### [RECORDS PROVIDED]
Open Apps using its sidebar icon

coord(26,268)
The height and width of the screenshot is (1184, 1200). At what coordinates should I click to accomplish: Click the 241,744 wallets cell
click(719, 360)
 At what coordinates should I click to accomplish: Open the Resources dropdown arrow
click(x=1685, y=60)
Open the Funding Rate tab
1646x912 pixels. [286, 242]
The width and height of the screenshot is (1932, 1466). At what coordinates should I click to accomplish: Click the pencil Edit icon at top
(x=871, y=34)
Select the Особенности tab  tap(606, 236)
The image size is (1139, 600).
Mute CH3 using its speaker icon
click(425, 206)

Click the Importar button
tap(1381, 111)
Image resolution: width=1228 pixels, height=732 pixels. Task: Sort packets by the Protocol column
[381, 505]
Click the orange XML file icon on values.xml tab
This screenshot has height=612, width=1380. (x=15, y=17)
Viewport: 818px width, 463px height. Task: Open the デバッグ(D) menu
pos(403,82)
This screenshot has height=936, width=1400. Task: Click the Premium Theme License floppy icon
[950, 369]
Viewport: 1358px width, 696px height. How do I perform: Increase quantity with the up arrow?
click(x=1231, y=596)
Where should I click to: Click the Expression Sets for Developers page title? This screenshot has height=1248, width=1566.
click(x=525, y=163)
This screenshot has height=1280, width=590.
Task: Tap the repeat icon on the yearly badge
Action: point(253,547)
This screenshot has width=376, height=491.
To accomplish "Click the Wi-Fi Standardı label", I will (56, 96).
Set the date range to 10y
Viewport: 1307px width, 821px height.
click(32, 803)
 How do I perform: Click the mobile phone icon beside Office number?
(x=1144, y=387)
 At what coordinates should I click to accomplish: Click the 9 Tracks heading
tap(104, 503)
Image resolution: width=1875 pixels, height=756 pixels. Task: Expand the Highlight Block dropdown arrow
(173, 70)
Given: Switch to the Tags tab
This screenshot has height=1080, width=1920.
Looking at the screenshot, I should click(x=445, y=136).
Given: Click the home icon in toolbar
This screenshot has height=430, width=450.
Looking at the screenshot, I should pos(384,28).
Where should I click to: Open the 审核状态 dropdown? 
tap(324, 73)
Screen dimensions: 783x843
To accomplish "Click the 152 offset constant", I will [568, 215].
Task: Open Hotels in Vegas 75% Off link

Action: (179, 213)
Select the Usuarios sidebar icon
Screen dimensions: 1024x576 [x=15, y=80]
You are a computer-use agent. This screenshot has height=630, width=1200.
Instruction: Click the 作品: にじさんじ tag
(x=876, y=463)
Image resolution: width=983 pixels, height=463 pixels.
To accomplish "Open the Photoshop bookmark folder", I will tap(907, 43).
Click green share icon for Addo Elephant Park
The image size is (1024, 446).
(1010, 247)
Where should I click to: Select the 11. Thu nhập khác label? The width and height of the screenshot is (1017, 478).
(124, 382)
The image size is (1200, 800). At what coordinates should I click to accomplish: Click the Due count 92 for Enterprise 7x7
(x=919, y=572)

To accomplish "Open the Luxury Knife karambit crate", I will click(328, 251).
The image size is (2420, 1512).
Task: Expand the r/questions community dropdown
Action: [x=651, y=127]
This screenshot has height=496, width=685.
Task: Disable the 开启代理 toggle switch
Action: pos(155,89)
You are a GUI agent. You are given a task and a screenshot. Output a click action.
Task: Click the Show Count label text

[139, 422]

### [STATED EXERCISE]
Lay out all the rows above as a Markdown table with two columns, Number and Line. Give each nonblank line its own number and leave out the blank lines.

### [EXERCISE SOLUTION]
| Number | Line |
|---|---|
| 1 | Open Apps using its sidebar icon |
| 2 | coord(26,268) |
| 3 | The height and width of the screenshot is (1184, 1200). At what coordinates should I click to accomplish: Click the 241,744 wallets cell |
| 4 | click(719, 360) |
| 5 |  At what coordinates should I click to accomplish: Open the Resources dropdown arrow |
| 6 | click(x=1685, y=60) |
| 7 | Open the Funding Rate tab |
| 8 | 1646x912 pixels. [286, 242] |
| 9 | The width and height of the screenshot is (1932, 1466). At what coordinates should I click to accomplish: Click the pencil Edit icon at top |
| 10 | (x=871, y=34) |
| 11 | Select the Особенности tab  tap(606, 236) |
| 12 | The image size is (1139, 600). |
| 13 | Mute CH3 using its speaker icon |
| 14 | click(425, 206) |
| 15 | Click the Importar button |
| 16 | tap(1381, 111) |
| 17 | Image resolution: width=1228 pixels, height=732 pixels. Task: Sort packets by the Protocol column |
| 18 | [381, 505] |
| 19 | Click the orange XML file icon on values.xml tab |
| 20 | This screenshot has height=612, width=1380. (x=15, y=17) |
| 21 | Viewport: 818px width, 463px height. Task: Open the デバッグ(D) menu |
| 22 | pos(403,82) |
| 23 | This screenshot has height=936, width=1400. Task: Click the Premium Theme License floppy icon |
| 24 | [950, 369] |
| 25 | Viewport: 1358px width, 696px height. How do I perform: Increase quantity with the up arrow? |
| 26 | click(x=1231, y=596) |
| 27 | Where should I click to: Click the Expression Sets for Developers page title? This screenshot has height=1248, width=1566. |
| 28 | click(x=525, y=163) |
| 29 | This screenshot has height=1280, width=590. |
| 30 | Task: Tap the repeat icon on the yearly badge |
| 31 | Action: point(253,547) |
| 32 | This screenshot has width=376, height=491. |
| 33 | To accomplish "Click the Wi-Fi Standardı label", I will (56, 96). |
| 34 | Set the date range to 10y |
| 35 | Viewport: 1307px width, 821px height. |
| 36 | click(32, 803) |
| 37 |  How do I perform: Click the mobile phone icon beside Office number? |
| 38 | (x=1144, y=387) |
| 39 |  At what coordinates should I click to accomplish: Click the 9 Tracks heading |
| 40 | tap(104, 503) |
| 41 | Image resolution: width=1875 pixels, height=756 pixels. Task: Expand the Highlight Block dropdown arrow |
| 42 | (173, 70) |
| 43 | Given: Switch to the Tags tab |
| 44 | This screenshot has height=1080, width=1920. |
| 45 | Looking at the screenshot, I should click(x=445, y=136). |
| 46 | Given: Click the home icon in toolbar |
| 47 | This screenshot has height=430, width=450. |
| 48 | Looking at the screenshot, I should pos(384,28). |
| 49 | Where should I click to: Open the 审核状态 dropdown?  |
| 50 | tap(324, 73) |
| 51 | Screen dimensions: 783x843 |
| 52 | To accomplish "Click the 152 offset constant", I will [568, 215]. |
| 53 | Task: Open Hotels in Vegas 75% Off link |
| 54 | Action: (179, 213) |
| 55 | Select the Usuarios sidebar icon |
| 56 | Screen dimensions: 1024x576 [x=15, y=80] |
| 57 | You are a computer-use agent. This screenshot has height=630, width=1200. |
| 58 | Instruction: Click the 作品: にじさんじ tag |
| 59 | (x=876, y=463) |
| 60 | Image resolution: width=983 pixels, height=463 pixels. |
| 61 | To accomplish "Open the Photoshop bookmark folder", I will tap(907, 43). |
| 62 | Click green share icon for Addo Elephant Park |
| 63 | The image size is (1024, 446). |
| 64 | (1010, 247) |
| 65 | Where should I click to: Select the 11. Thu nhập khác label? The width and height of the screenshot is (1017, 478). |
| 66 | (124, 382) |
| 67 | The image size is (1200, 800). At what coordinates should I click to accomplish: Click the Due count 92 for Enterprise 7x7 |
| 68 | (x=919, y=572) |
| 69 | To accomplish "Open the Luxury Knife karambit crate", I will click(328, 251). |
| 70 | The image size is (2420, 1512). |
| 71 | Task: Expand the r/questions community dropdown |
| 72 | Action: [x=651, y=127] |
| 73 | This screenshot has height=496, width=685. |
| 74 | Task: Disable the 开启代理 toggle switch |
| 75 | Action: pos(155,89) |
| 76 | You are a GUI agent. You are given a task and a screenshot. Output a click action. |
| 77 | Task: Click the Show Count label text |
| 78 | [139, 422] |